↓
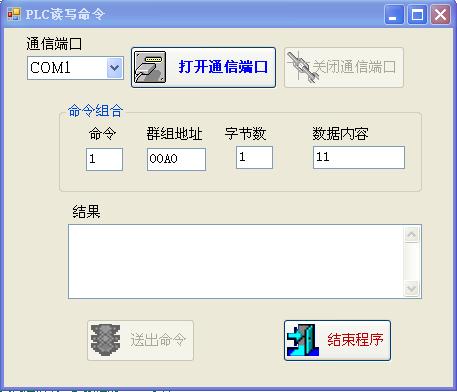Click the result box scroll down arrow
457x392 pixels.
pyautogui.click(x=412, y=288)
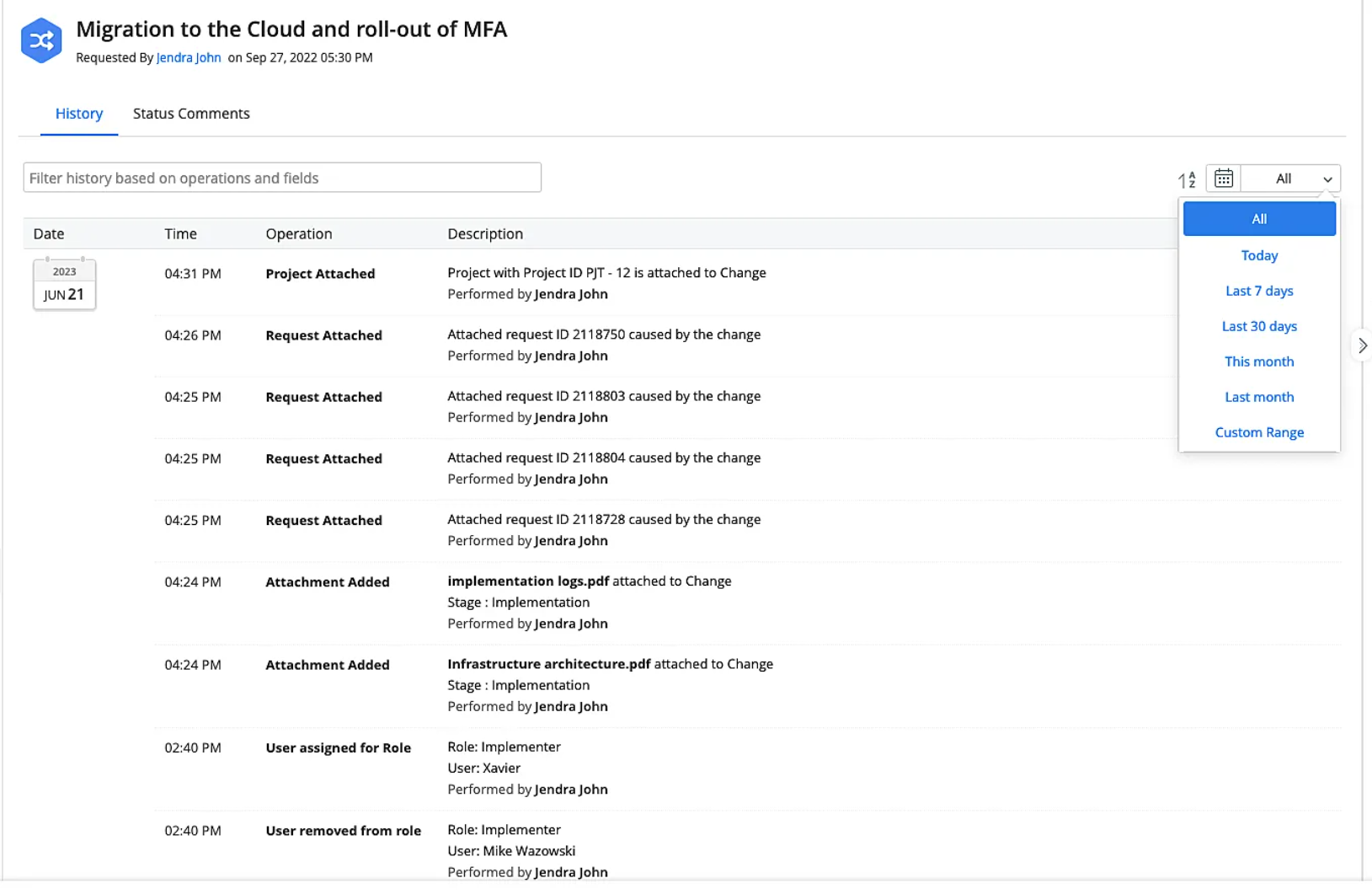Viewport: 1372px width, 894px height.
Task: Pick Last 30 days filter option
Action: pyautogui.click(x=1259, y=326)
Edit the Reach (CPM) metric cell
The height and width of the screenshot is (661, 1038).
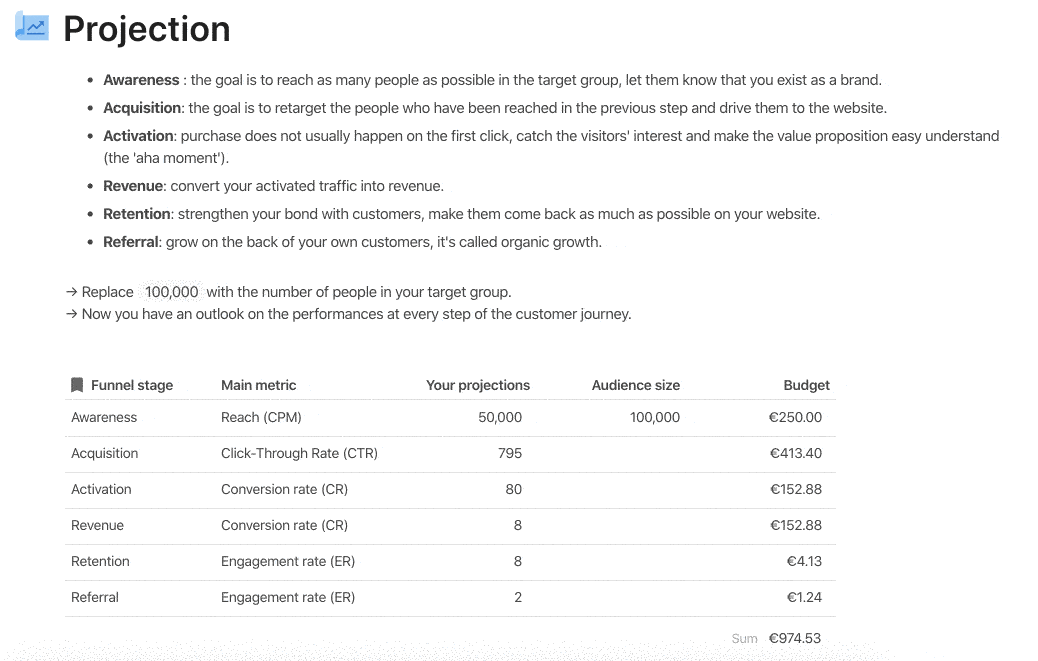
↑
The task:
Precisely the lines from the one containing "Edit the Reach (CPM) metric cell" to the end of the data above, both included, should be printed; leave the pictures out.

Output of the task:
Edit the Reach (CPM) metric cell
The height and width of the screenshot is (661, 1038).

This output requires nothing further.